This column presents technologies that have applications in commercial areas, possibly creating the products of tomorrow. To learn more about each technology, see the contact information provided for that innovation.
Permeable Concrete Pavement Can Cool Cities
Impermeable pavement made of concrete or asphalt covers more than 30 percent of most urban areas and can exceed 140 °F in the summer. It heats the air, posing human health risks and surface runoff, threatening aquatic life. Rutgers University has developed permeable concrete pavement that can help reduce the urban heat island effect. The permeable pavement contains large connected pores, allowing water to drain through, reducing pavement temperature. Water in pores will also evaporate, reducing pavement surface temperature. Moreover, permeable concrete pavement does a better job reflecting heat than asphalt pavement. The design of permeable concrete was improved with high thermal conductivity — meaning it can transfer heat more quickly to the ground — further reducing heat output by 2.5 to 5.2 percent.
Contact: Todd Bates, Rutgers University
Quick Disconnect for High-Pressure Mate/De-Mate
Dusty, dirty environments can be tough on connectors, wearing them down and making mating and de-mating of electrical and fluid connections difficult, hazardous, and unreliable. NASA’s Kennedy Space Center’s Quick Disconnect (QD) uses the gas supplied by the umbilical to spray on, entrain, and remove dust from the connector surfaces prior to mating. The QD uses a novel dual-poppet design and springs that balance forces on umbilical components. This allows a controlled release of gas to clear away dust from the end of the connector before it is inserted in the supply umbilical.
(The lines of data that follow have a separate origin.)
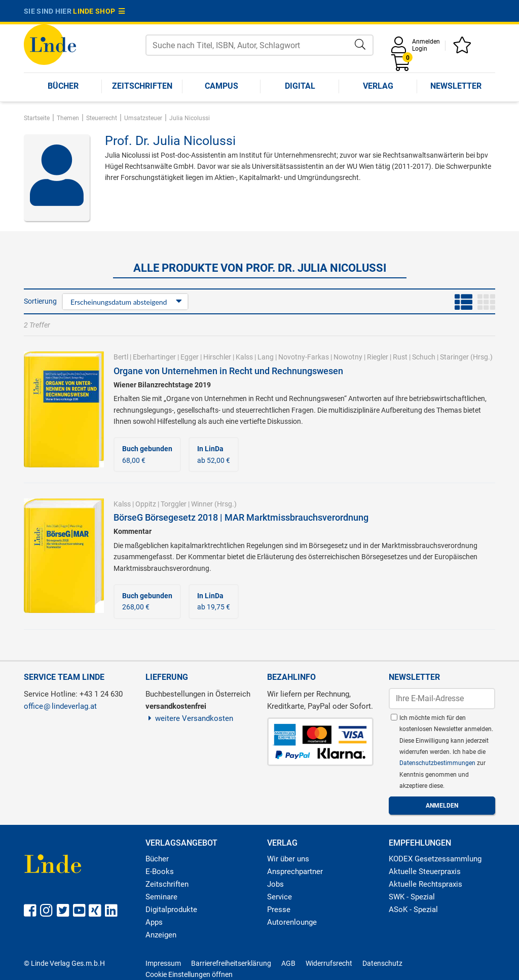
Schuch (424, 357)
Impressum (163, 963)
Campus (221, 86)
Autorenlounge (292, 922)
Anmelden (426, 42)
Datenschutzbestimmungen (438, 763)
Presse (279, 910)
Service (279, 897)
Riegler (378, 357)
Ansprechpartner (295, 872)
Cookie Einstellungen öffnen (189, 974)
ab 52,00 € (213, 454)
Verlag (378, 86)
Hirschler (217, 357)
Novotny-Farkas (304, 357)
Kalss (244, 357)
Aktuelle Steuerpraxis (425, 872)
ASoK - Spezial (413, 910)
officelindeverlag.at (60, 706)
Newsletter (456, 86)
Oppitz (145, 504)
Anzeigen (161, 935)
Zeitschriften (142, 86)
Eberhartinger (154, 357)
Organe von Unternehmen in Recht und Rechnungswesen (228, 371)
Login (420, 49)
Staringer (454, 357)
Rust (400, 357)
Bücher (63, 86)
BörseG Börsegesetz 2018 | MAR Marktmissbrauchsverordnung (241, 517)
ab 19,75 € (213, 601)
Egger (190, 357)
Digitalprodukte (171, 910)
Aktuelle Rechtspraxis (425, 884)
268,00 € (147, 601)
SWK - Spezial (412, 897)
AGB (288, 963)
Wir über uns (288, 859)
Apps (154, 922)
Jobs (275, 884)
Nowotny (348, 357)
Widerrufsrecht (329, 963)
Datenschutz (382, 963)
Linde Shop (99, 11)
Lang (266, 357)
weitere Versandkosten (189, 718)
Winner (202, 504)
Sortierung (40, 301)
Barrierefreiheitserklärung (231, 963)
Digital (300, 86)
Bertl (121, 357)
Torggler (173, 504)
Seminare (161, 897)
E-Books (160, 872)
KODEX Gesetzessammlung (435, 859)
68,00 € (147, 454)
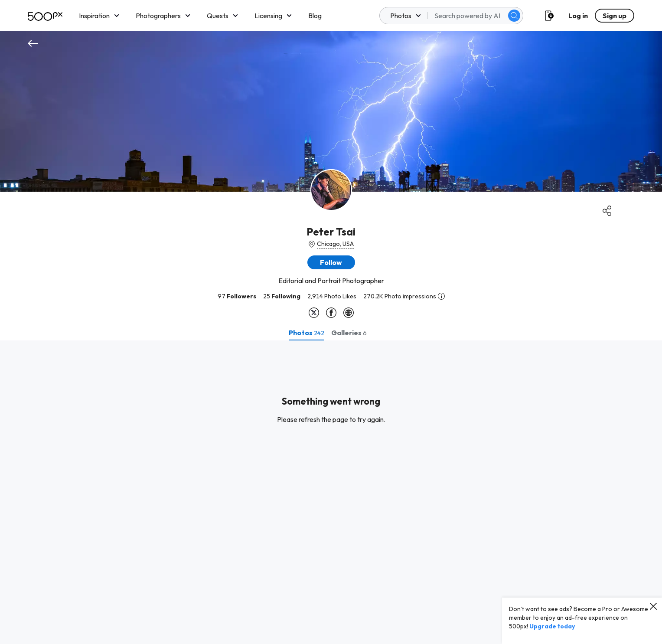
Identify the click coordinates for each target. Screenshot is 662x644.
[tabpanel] (331, 492)
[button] (331, 262)
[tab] (307, 333)
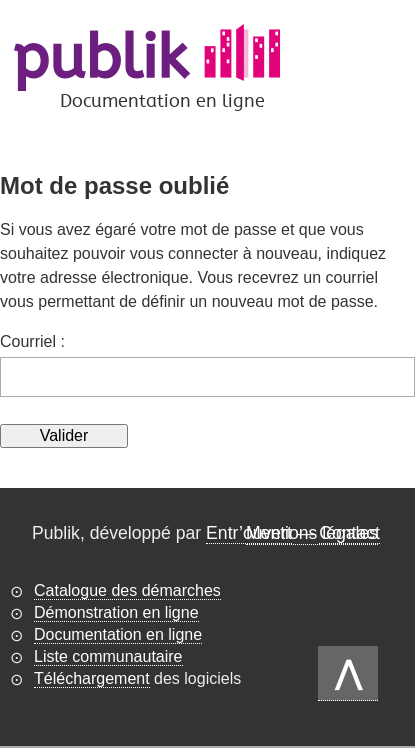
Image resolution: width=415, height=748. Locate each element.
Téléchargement (92, 678)
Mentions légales (312, 533)
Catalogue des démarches (127, 590)
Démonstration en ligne (116, 612)
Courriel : (32, 341)
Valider (64, 435)
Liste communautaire (108, 656)
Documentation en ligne (118, 634)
Contact: Kennedy Space Center
Electricity-Free System Cools Buildings
The University at Buffalo designed a system that can help cool buildings in crowded metropolitan areas without consuming electricity, an important innovation at a time when cities are working to adapt to climate change. The system consists of a special material — an inexpensive polymer/aluminum film — that’s installed inside a box at the bottom of a specially designed solar “shelter.” The film helps keep its surroundings cool by absorbing heat from the air inside the box and transmitting that energy through the Earth’s atmosphere into outer space. The shelter serves a dual purpose, helping to block incoming sunlight while also beaming thermal radiation emitted from the film into the sky. Beaming the emissions in a narrow direction enables the system to be more effective in urban environments, where there are tall buildings on all sides.